Bankers at Dresdner Kleinwort say a stricter, more lender-friendly bankruptcy code with only weak punitive elements for the debtor leads to a larger number of bankruptcies, but also to a faster recovery afterwards. Interesting finding: ''In many countries -- including the U.S., which has generally been seen as the gold standard in the last century, and has historically been the one to recover fastest from recessions -- changes have been made to the bankruptcy code over the last few years, which will now face their first true test. Our preferred recovery play in this cycle remains the US: it is most likely to reach the peak in bankruptcy filings first, but most likely also to recover first,´´ the bank wrote in a report. But why that? An efficient bankruptcy recovery system. Thus, heavy state intervention should hamper this systemic advantage this time around.

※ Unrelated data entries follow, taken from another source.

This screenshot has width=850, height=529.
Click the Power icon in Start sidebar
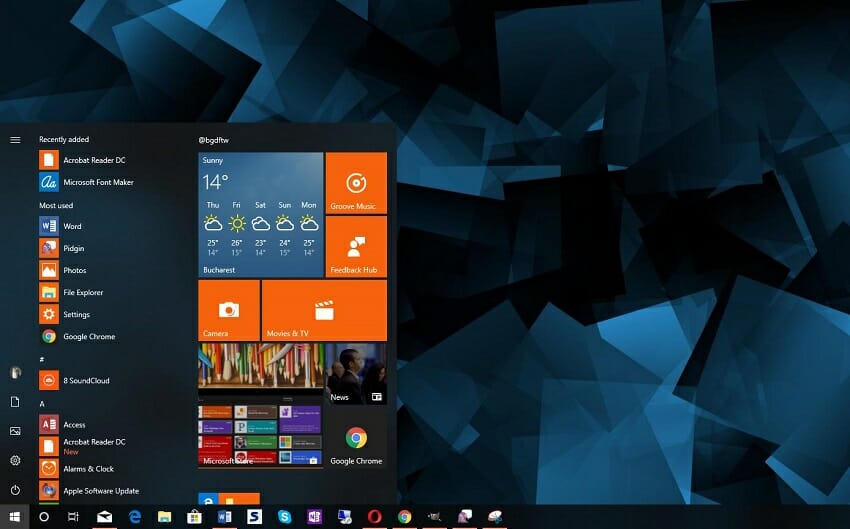[x=15, y=490]
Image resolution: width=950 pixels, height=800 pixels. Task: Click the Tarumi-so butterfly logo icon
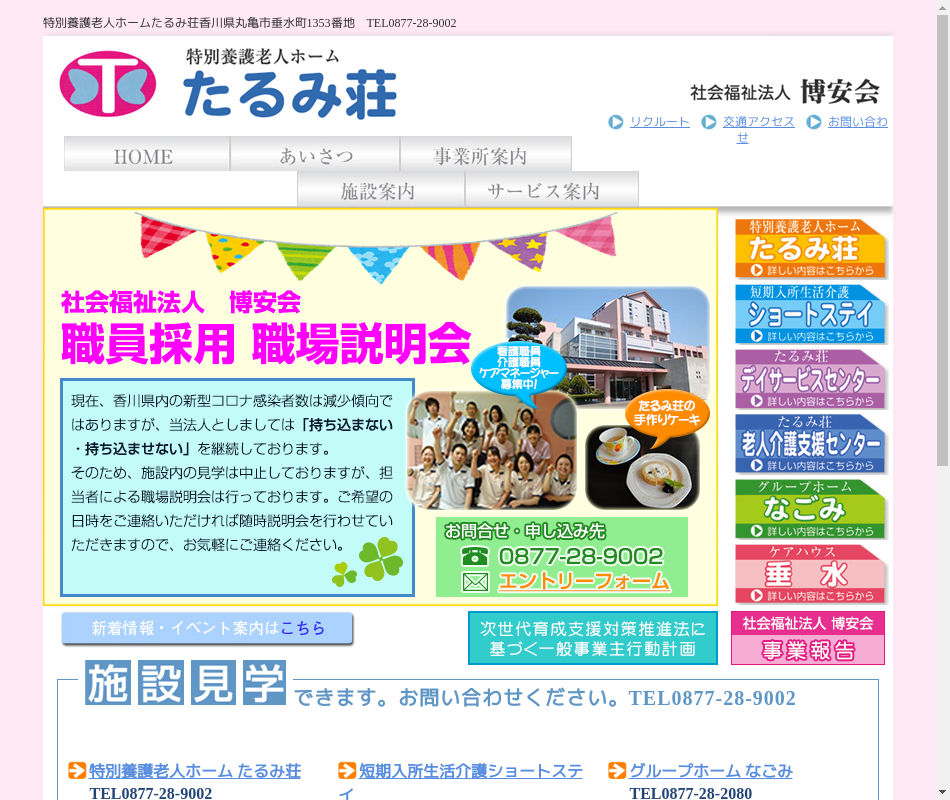pos(108,84)
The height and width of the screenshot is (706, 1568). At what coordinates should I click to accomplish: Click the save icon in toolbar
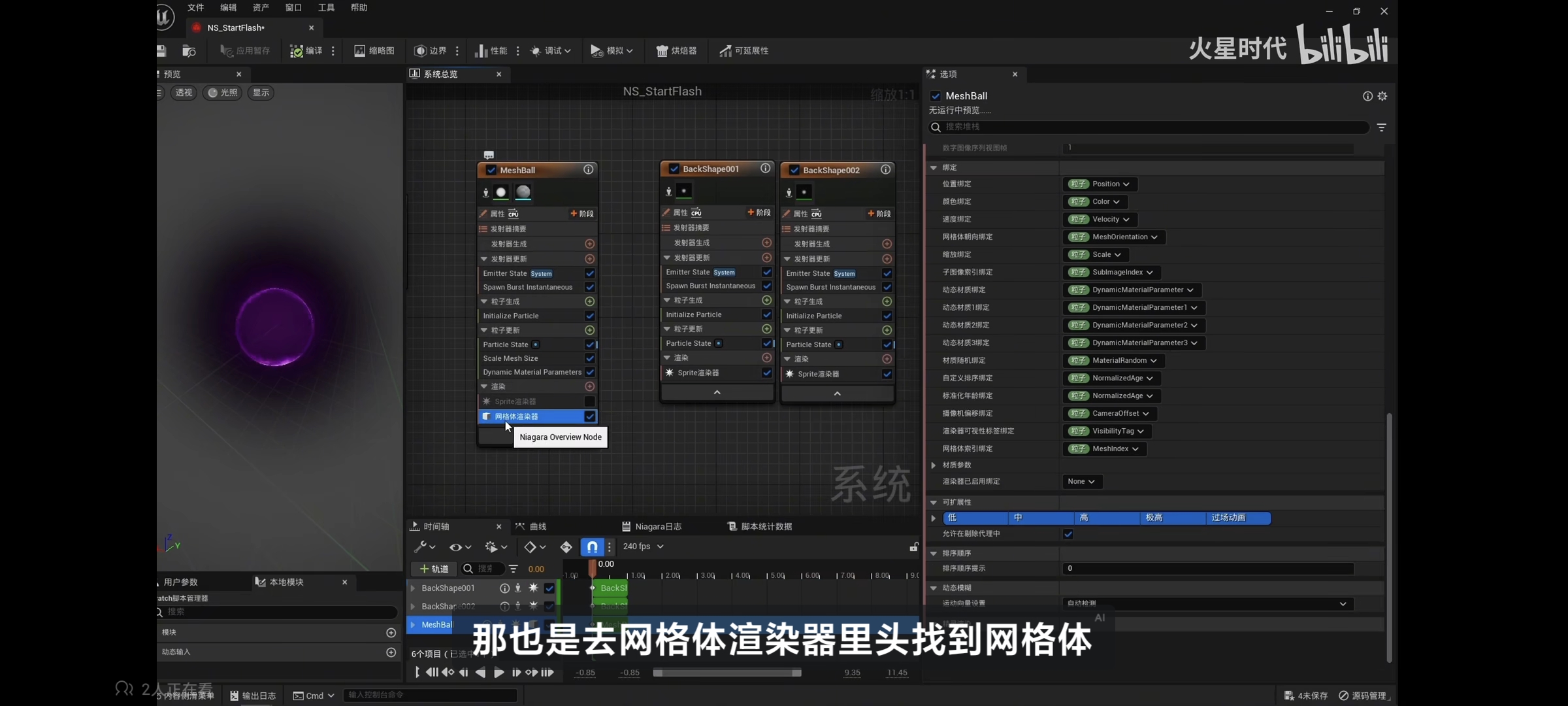click(161, 51)
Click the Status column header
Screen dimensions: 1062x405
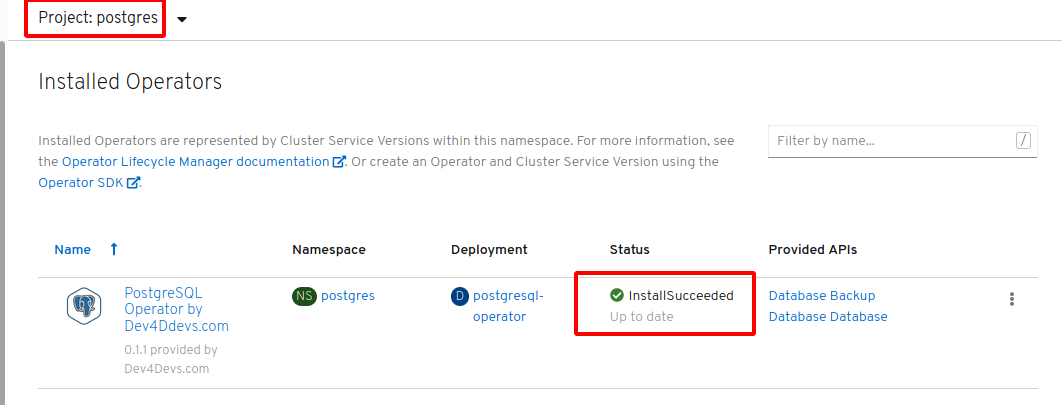coord(629,249)
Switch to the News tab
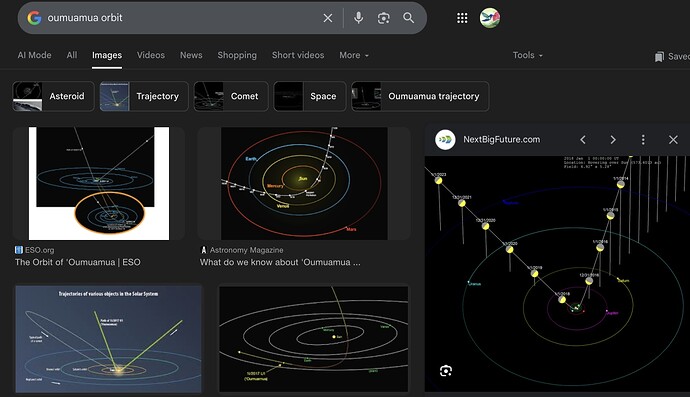This screenshot has height=397, width=690. point(191,55)
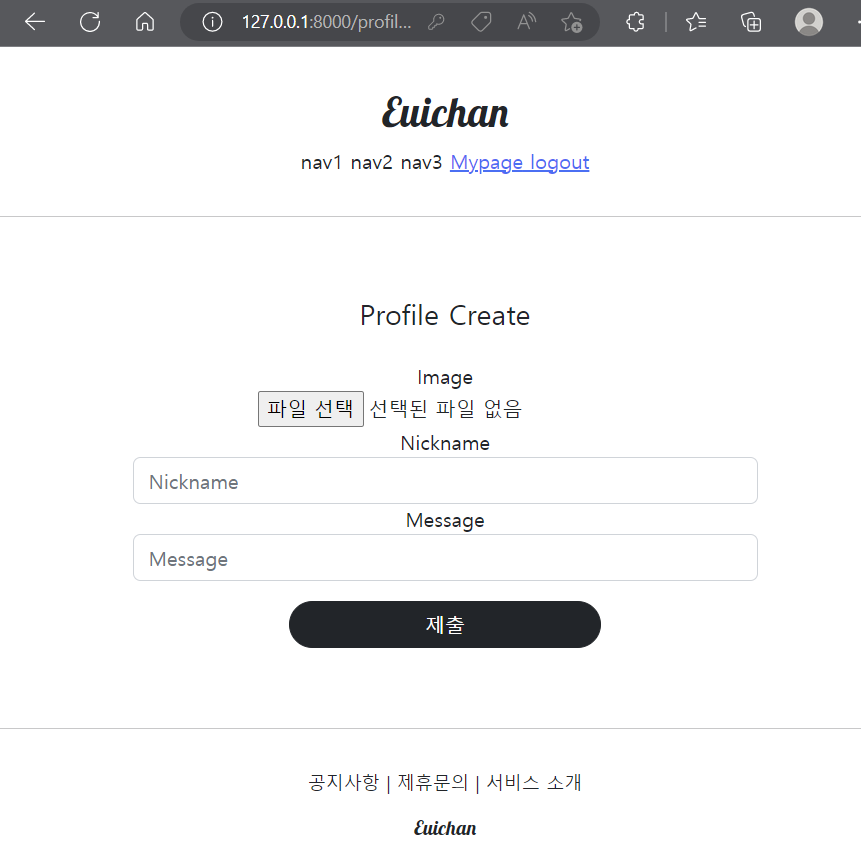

Finally, if the number of moribund companies that are dependant on life support from their governments keeps increasing, recovery will falter or even fade at some point.
A recent report by Ernst & Young mentions the study case of Europe -- entire sectors were massively nationalised in the late 1970s there. With the exception of the U.K., where former Prime Minister Margaret Thatcher got rid of pachyderm-like state companies and reduced the size of government to a very small and healthy level, growth in European nations lagged behind that of the U.S. for years! Therefore, it may happen that state intervention, namely massive U.S. nationalisations of banks, autmoakers and other industries, end up only hurting economic recovery and hindering asset price and credit recovery. So, those thinking that nationalising these companies (Citi et alter) is gthe answer to prevent a collapse of capitalism should go back to their texts and revise their position.


  1. Don Guille:
    I agree with you. There is no such thing as "Too Big to Fail." Just ask the dinosaurs. I had a question for you, though: In your discussions, what kind of bankruptcies were people referring to: Restructuring (chapter 11 of U.S. Bankruptcy Code) or liquidation (Chapter 7 of U.S. Bankruptcy Code)?
    Nationalization (like nationalism) is a bad idea.
    Un abrazo,

  2. Hola J --

    Both (ch11 and ch7 and their local equivalents) About too big to fail looks like BS ... and it is such in fact. it maight assuage some short term concerns pero en el long run, it will cause the eocnomy too many problems, starting for the moral hazard .. que ahora nos castiga tanto.